Por fin, en la primavera de 1981, una revista de ordenadores (de ésas que estuvieron tan de moda) me pidió que escribiera un artículo sobre mis experiencias con mi ordenador. Creían que tenía uno, con la misma naturalidad que suponía que respiraba.

Les dije que no tenía ordenador y que no podía escribir su artículo. ¿Creen que eso me salvó? En absoluto. El asombrado e incluso ofendido personal de la editorial de la revista se encargó de inmediato de enviarme un ordenador. Me llegó el 6 de mayo de 1981.

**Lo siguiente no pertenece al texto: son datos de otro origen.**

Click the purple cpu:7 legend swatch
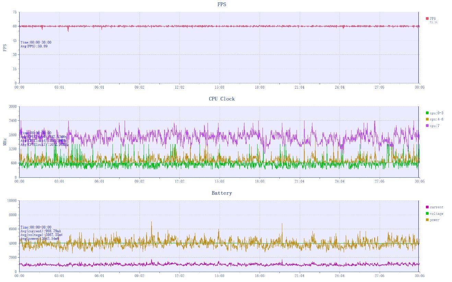 pos(427,126)
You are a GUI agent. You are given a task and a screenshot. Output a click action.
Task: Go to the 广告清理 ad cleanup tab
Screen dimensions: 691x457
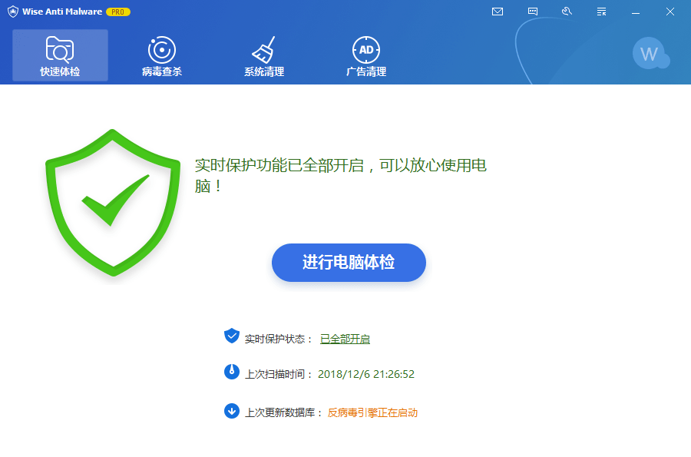coord(365,56)
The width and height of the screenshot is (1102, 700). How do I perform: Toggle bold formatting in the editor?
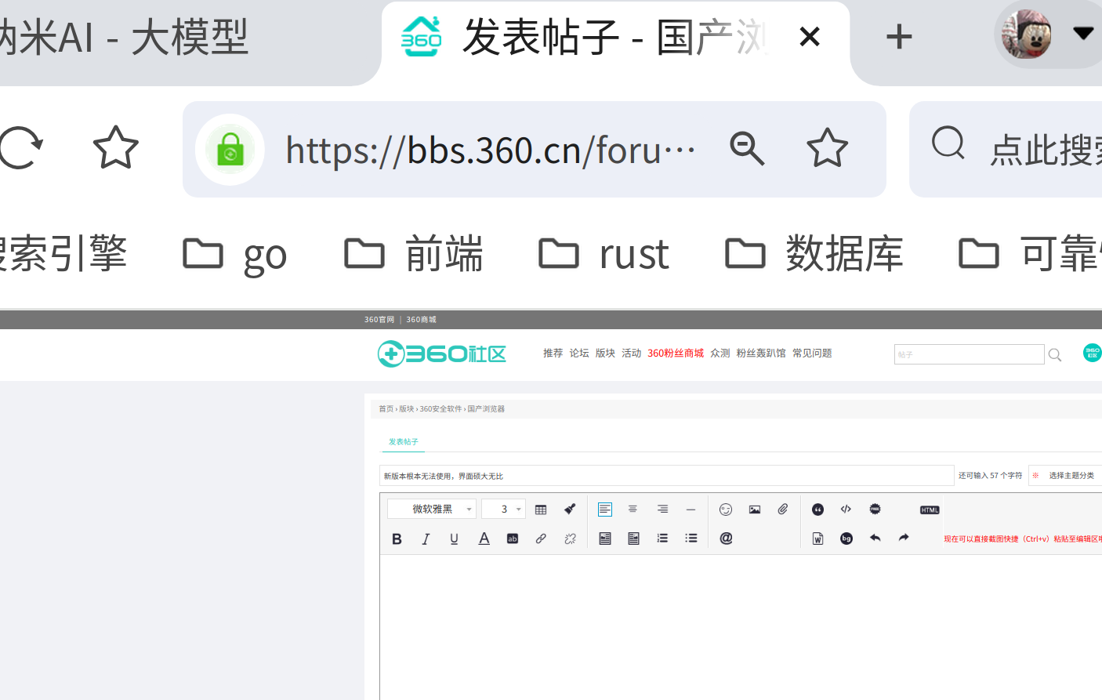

Estaba horrorizado e hice todo lo que pude para fingir que no lo veía, a pesar de que se hallaba en medio de mi biblioteca, perfectamente empaquetado en varias cajas. Pero el 12 de mayo llegaron dos jóvenes de Radio Shack y me lo instalaron, mientras me estrujaba las manos con desesperación. Era un microordenador TRS—80 Model II, de Radio Shack, con una impresora de margarita y un programa Scripsit.

Con el tiempo, llegaron a preguntarme en qué me había basado para elegir este modelo en concreto, puesto que daban por descontado que una persona con mi gran inteligencia habría pasado varios meses sopesando las ventajas e inconvenientes de todos los modelos existentes y habría elegido el mejor con todo esmero.